Configuration is handled through the neomodel.config module, allowing connection URL specification, custom driver instances, and comprehensive connection tuning options. All connection parameters correspond to Neo4j Python driver configuration options.

Command-Line Tools

Neomodel provides several CLI scripts for database management, schema operations, and development utilities.
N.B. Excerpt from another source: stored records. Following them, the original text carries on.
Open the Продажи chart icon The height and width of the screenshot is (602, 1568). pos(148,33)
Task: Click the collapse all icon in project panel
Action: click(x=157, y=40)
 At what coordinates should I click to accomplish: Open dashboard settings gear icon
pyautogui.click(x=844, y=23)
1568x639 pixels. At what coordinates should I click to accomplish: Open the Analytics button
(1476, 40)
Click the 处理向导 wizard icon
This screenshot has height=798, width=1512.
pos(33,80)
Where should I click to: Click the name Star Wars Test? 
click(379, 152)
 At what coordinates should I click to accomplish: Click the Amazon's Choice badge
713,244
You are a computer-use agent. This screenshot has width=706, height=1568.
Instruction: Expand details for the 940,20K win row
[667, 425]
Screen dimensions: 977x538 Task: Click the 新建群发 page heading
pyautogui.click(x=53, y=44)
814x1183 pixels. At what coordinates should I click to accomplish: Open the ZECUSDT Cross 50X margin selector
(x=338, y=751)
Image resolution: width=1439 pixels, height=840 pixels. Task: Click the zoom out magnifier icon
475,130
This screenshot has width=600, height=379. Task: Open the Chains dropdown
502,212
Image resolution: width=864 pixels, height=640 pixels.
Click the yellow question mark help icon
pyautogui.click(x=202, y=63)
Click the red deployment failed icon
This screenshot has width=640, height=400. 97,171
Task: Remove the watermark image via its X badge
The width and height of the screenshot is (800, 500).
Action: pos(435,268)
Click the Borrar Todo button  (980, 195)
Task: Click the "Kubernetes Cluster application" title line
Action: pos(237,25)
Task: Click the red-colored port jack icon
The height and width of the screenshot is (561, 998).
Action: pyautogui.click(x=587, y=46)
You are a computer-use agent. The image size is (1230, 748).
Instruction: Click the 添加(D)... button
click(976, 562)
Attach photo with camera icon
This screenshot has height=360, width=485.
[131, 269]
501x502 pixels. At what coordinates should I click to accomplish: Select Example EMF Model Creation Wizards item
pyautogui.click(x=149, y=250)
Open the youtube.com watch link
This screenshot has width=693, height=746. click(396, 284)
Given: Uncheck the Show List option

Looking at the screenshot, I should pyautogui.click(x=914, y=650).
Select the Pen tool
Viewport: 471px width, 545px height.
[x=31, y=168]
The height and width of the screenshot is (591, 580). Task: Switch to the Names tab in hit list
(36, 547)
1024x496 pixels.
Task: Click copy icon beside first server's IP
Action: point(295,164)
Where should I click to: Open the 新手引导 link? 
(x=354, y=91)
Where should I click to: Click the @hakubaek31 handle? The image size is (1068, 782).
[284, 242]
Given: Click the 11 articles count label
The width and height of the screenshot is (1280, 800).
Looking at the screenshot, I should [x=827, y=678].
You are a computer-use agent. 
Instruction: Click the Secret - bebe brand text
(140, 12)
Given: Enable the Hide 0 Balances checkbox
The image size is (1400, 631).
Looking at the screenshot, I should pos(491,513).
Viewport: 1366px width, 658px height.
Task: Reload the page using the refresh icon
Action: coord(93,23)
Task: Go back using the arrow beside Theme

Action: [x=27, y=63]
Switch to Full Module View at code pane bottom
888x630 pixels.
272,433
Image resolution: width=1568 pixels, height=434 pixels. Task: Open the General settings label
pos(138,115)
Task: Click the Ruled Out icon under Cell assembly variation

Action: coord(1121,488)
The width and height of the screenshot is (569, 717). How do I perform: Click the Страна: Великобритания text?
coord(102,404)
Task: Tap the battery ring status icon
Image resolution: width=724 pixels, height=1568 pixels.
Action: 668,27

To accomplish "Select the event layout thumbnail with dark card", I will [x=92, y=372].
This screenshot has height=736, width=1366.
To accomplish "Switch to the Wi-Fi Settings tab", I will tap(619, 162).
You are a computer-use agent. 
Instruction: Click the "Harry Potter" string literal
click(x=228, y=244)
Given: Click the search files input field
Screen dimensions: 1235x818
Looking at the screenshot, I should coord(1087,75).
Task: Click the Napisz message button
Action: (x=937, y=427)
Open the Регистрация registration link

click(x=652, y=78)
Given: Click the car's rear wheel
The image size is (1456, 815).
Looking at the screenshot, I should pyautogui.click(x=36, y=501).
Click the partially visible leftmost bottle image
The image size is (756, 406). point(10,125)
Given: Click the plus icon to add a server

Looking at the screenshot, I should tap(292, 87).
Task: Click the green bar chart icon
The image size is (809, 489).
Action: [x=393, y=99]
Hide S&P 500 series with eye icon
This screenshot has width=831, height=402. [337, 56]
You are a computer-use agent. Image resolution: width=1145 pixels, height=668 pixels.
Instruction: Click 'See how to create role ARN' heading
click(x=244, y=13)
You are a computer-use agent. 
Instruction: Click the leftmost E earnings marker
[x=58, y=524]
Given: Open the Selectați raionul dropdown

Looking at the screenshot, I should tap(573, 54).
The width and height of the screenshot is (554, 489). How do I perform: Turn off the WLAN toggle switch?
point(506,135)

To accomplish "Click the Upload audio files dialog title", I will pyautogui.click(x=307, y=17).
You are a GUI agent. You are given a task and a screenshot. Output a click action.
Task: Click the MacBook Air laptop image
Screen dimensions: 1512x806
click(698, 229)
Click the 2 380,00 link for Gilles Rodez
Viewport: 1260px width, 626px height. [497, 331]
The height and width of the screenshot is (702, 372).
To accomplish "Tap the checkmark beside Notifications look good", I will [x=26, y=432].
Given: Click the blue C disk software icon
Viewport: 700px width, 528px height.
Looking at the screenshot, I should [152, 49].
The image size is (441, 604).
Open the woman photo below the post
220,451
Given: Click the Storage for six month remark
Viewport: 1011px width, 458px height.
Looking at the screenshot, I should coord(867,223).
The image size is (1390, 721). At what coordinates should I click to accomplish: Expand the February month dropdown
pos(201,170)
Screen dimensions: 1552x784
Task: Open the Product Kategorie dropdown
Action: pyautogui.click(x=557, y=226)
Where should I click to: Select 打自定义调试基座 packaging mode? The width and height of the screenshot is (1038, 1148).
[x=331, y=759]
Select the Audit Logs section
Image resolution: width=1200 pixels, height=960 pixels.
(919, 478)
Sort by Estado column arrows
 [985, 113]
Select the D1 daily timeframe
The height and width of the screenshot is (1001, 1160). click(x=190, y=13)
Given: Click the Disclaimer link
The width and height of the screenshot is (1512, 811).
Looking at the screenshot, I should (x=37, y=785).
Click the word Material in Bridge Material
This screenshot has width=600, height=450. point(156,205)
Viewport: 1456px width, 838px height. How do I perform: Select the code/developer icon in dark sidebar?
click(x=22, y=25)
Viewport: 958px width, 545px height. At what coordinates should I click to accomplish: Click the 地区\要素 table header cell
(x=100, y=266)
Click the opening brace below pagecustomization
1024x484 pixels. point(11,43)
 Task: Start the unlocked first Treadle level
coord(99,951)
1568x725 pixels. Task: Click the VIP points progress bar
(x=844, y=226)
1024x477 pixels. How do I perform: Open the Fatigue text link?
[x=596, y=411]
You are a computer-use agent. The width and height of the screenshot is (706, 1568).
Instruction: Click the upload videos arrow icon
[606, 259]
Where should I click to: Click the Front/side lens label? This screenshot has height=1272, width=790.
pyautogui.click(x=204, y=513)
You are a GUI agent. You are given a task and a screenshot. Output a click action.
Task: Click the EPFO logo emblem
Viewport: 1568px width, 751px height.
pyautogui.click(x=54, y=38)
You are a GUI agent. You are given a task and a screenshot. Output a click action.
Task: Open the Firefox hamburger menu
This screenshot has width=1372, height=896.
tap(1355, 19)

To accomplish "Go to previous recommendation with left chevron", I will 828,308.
# Install database indexes and constraints for model schemas
neomodel_install_labels someapp.models

# Remove all indexes and constraints from database
neomodel_remove_labels

# Inspect existing database and generate Python model definitions
neomodel_inspect_database --write-to models.py

# Generate database diagram in PlantUML or Arrows.app format
neomodel_generate_diagram --file-type puml --write-to-dir diagrams/

Available Scripts:

  • neomodel_install_labels - Setup indexes and constraints for neomodel schemas
  • neomodel_remove_labels - Drop all indexes and constraints from database
  • neomodel_inspect_database - Inspect database schema and generate model definitions
  • neomodel_generate_diagram - Generate database visualization diagrams

All scripts support --db parameter for custom Neo4j connection URLs and will use NEO4J_BOLT_URL environment variable as fallback.

Data Integration

Neomodel provides integration utilities for converting query results to popular data science libraries.

# NumPy integration (requires numpy package)
from neomodel.integration.numpy import to_ndarray

def to_ndarray(query_results: tuple, dtype=None, order="K"):
    """
    Convert cypher query results to numpy ndarray.
    
    Args:
        query_results (tuple): Results from db.cypher_query()
        dtype: Optional numpy data type
        order (str): Array ordering ('K', 'C', 'F', 'A')
    
    Returns:
        numpy.ndarray: Query results as numpy array
    """

# Pandas integration (requires pandas package)  
from neomodel.integration.pandas import to_dataframe, to_series

def to_dataframe(query_results: tuple, index=None, dtype=None):
    """
    Convert cypher query results to pandas DataFrame.
    
    Args:
        query_results (tuple): Results from db.cypher_query()
        index: Optional row index for DataFrame
        dtype: Optional pandas data type
    
    Returns:
        pandas.DataFrame: Query results as DataFrame
    """

def to_series(query_results: tuple, field=0, index=None, dtype=None):
    """
    Convert cypher query results to pandas Series.
    
    Args:
        query_results (tuple): Results from db.cypher_query()
        field (int): Column index to extract (default: 0)
        index: Optional row index for Series  
        dtype: Optional pandas data type
    
    Returns:
        pandas.Series: Single column as Series
    """

Integration Usage Example

from neomodel import db
from neomodel.integration.pandas import to_dataframe
from neomodel.integration.numpy import to_ndarray

# Execute cypher query
results = db.cypher_query("MATCH (u:User) RETURN u.name AS name, u.age AS age")

# Convert to pandas DataFrame
df = to_dataframe(results)
print(df)
#       name  age
# 0    Alice   30
# 1      Bob   25

# Convert to numpy array
arr = to_ndarray(results)
print(arr)
# [['Alice' 30]
#  ['Bob' 25]]

Types

# Direction constants
OUTGOING: int  # Value: 1
INCOMING: int  # Value: -1
EITHER: int    # Value: 0

# Base classes
class NeomodelException(Exception): ...
class DoesNotExist(NeomodelException): ...
class RequiredProperty(ValueError): ...
class UniqueProperty(ValueError): ...